Гиппиус первой бросила в ее адрес обвинение в том, что просоветские настроения преобладают у Цветаевой над всем остальным, и написала, что это стихи беспринципного человека. Больнее ударить было невозможно — Цветаева считала понятия долга и принципа святыми. И сам упрек был уж слишком очевидно пристрастным. В ящике стола лежала книга «Лебединый стан», истинный гимн Белому движению. Задумывалась поэма «Перекоп», где один из самых страшных эпизодов Гражданской войны, битва на Сиваше, когда марковская дивизия, в которой служил Сергей Эфрон, проявила истинный героизм, описан так, что не остается ни тени сомнения относительно позиции автора:
Однако «Перекоп» в печати так и не появился. От него отказалась даже «Воля России», которая публиковала все, что было написано Цветаевой, — отказалась как раз из-за ее явных симпатий к добровольчеству. А парижские издания, которые что ни день осыпали большевизм проклятиями, тоже вернули поэму, почувствовав в ней какую-то скрытую крамолу. Цветаева знала, в чем тут причина. «В эмиграции, — пишет она Иваску, — меня сначала (сгоряча!) печатают, потом, опомнившись, изымают из обращения, почуяв не свое: тамошнее! Содержание, будто, „наше“, а голос — ихний».И, чтобы расставить все точки над i, добавляет: «Вы м. б. хотите сказать, что моя ненависть к большевикам для нее слабая? На это отвечу: инаяненависть, инородная. Эмигранты ненавидят, п. ч. отняли имения, я ненавижу за то, что Бориса Пастернака могут (так и было) не пустить в его любимый Марбург, — а меня — в мою рожденную Москву».

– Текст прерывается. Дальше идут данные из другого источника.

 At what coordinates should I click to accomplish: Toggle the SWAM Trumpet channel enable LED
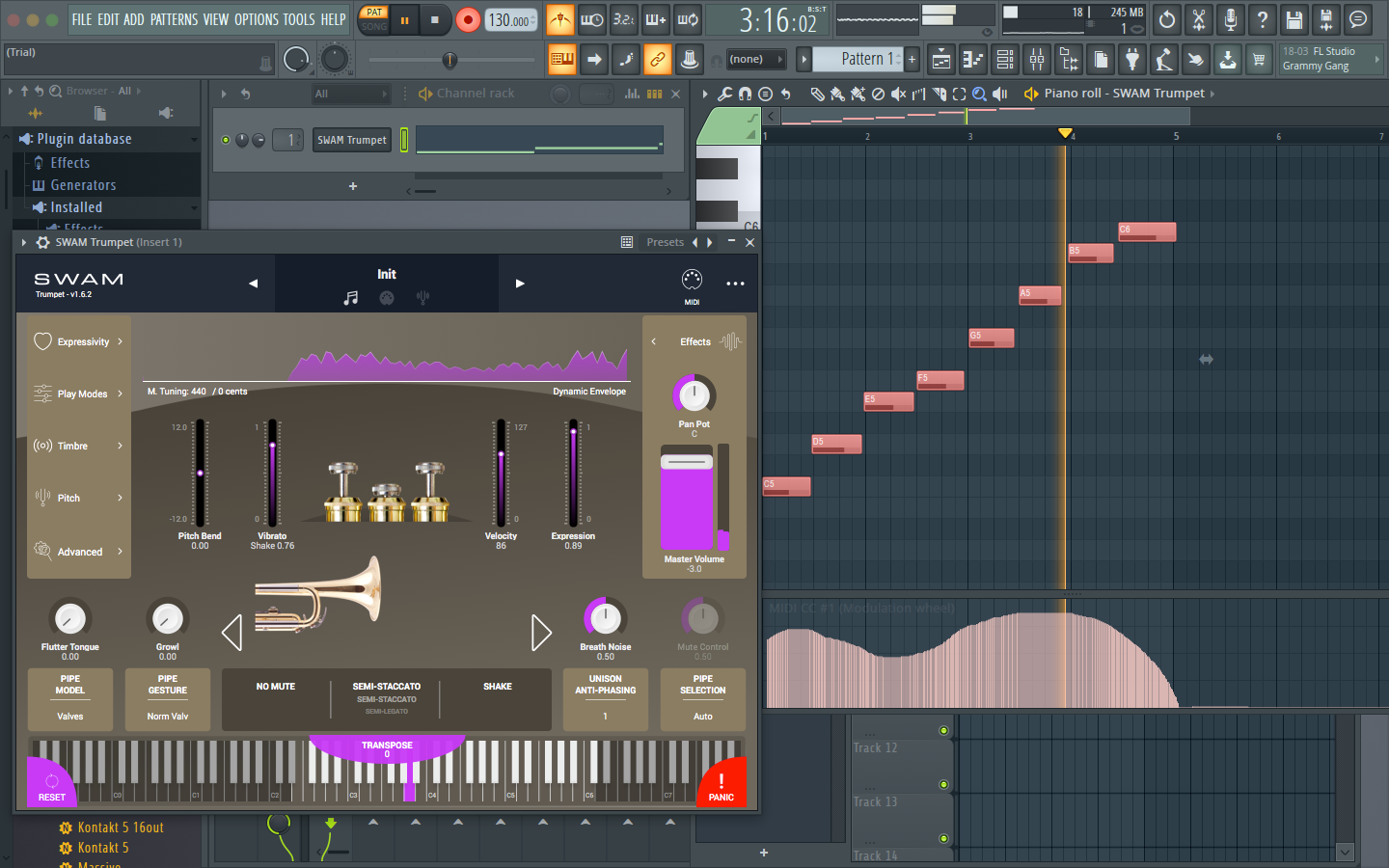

Но на такие тонкости никто не обращал внимания. Видели другое — быстро происходившее полевение Сергея Эфрона, а вслед ему и Али, участие Цветаевой в журналах, вправду избравших левую, а то и явно советскую политическую ориентацию: «Своими путями», «Версты», «Утверждения». Особенно большое негодование поднялось после того, как Цветаева в ноябре 1928 пришла на вечер Маяковского в кафе «Вольтер», а потом напечатала приветствие ему, где были слова: «Сила — там». Она и впоследствии будет вспоминать этот вечер как праздник поэзии, как свидетельство, что «Россия еще жива». И пережив настоящую травлю, не допустит даже мысли о каких-то покаяниях или разъяснениях, твердо зная, что никакой политической мотивации у нее не было. Перед эмигрантами она осмелилась говорить о Маяковском как о «нашем великом советском поэте». Девятью годами раньше перед залом, где сидели коммунисты, она «вещала с эстрады о своей любви к последнему царю».
Что до Маяковского, отзывавшегося о ней с обычной для него прямолинейностью на грани грубости, он для Цветаевой все равно оставался «роднее всех воспевателей старого мира». Однако, прочитав его стихотворение «Император», где казнь в подвале Ипатьевского дома оправдывалась как исполнение приговора, вынесенного историей, Цветаева начала писать большую «Поэму о Царской Семье» и сообщила Ломоносовой, что делает это прежде всего «для очистки совести» — не своей, разумеется, а той совести, без которой искусство для нее не существовало. Поэзия никогда не могла оказаться союзницей палачей.